Pons' and Fleischmann's reported finding, which promised an unlimited supply of clean energy, was met with skepticism by other scientists who set about trying to replicate their results without success and later widely discredited the claim. In October 1990, Fleischmann defended the ongoing work, telling The New York Times they had made "great advances," though the politics surrounding the duo were "another matter. As my wife says, they are a nightmare."
Cold fusion remains unproven, although more recent work has shown the reaction to be a "third kind of nuclear process called weak interactions," Krivit said in a telephone interview Monday from Marin, Calif. "Even though it's not fusion, it still has the full promise and potential capability of what Martin and Stan had envisioned."
According to Krivit, Fleischmann said in a June 2009 interview that he "regretted calling the discovery 'cold fusion.'" The episode was a "burden he bore for the rest of his life," Krivit said.
"He knew it was going to be bad news for him even before the press conference," Krivit said. "He knew how controversial it would be and he knew how unfriendly the reception would be. He knew it was hereticalâ¦and he knew what happened to heretics."
Gary Taubes wrote a 500-page book about cold fusion called Bad Science that examined how science and academic politics collided in the premature announcement. Taubes, who now lives in Berkeley, Calif., said in a telephone interview that "if anyone was aware of what was going to happen with that announcement, it was Martin Fleischmann."
Fleischmann was a "good scientist who got trapped in a very bad situation," said Taubes.
Pat Shea, a Salt Lake City attorney who represented the two scientists during the controversy, said Fleischmann also told him that he regretted the discovery wasn't more cautiously vetted in a peer-reviewed publication "as opposed to being rushed into a public announcement."
"There was a big concern by leadership of the U. that if they waited, BYU or some other institution would take center stage," Shea said.
Chase Peterson, who was president of the U. at the time, said Monday the value of the research remains to be determined.
"What he did is still so poorly understood," said Peterson, who later came under fire for authorizing the transfer of university research funds to the National Cold Fusion Institute that were initially described as coming from an anonymous donor.
"He and his partner Stan Pons made a large contribution to understanding a new mechanism for heat production. It is not widely accepted, but at the same time there have been dozens and dozens of laboratories that have confirmed it," Peterson said. "But it will probably take a number of years still to see if it can be applied commercially and to understand what the mechanisms are. It may turn out to be simply interesting science or it may turn out to be critically important science."
When the institute at the U. fizzled, Pons and Fleischmann moved to the south of France to work in a laboratory sponsored by Toyota Corp. That effort ended in the mid-1990s, Krivit said. From that point on, Pons remained "out of view and uninvolved," while Fleischmann continued to be "peripherally" involved in ongoing cold fusion research.
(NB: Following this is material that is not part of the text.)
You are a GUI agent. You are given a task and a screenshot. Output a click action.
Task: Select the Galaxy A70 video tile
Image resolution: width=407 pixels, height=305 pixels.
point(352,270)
Shea said Fleischmann, whom he last spoke to a decade ago, represented the best in academic scientists because he looked not just at the theoretical, but the application of science.
"He was truly a gentleman," Shea said, adding that to date, no one has disproven the two scientists' work.
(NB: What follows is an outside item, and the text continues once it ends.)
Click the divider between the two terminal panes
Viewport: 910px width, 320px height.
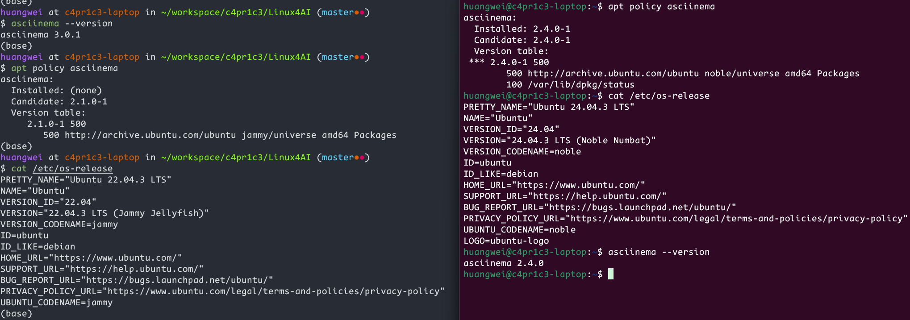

"They've not been able to prove it, but nobody has disproven it in terms of saying there isn't something worthy of research," he said.
As for Fleischmann, Krivit said he leaves a legacy of courage and of pure science.
"He was a true scientist and, for people who are willing to learn, he offered us an opportunity to learn how new science takes place and the way we look at, think about and react to new scientific discoveries," Krivit said.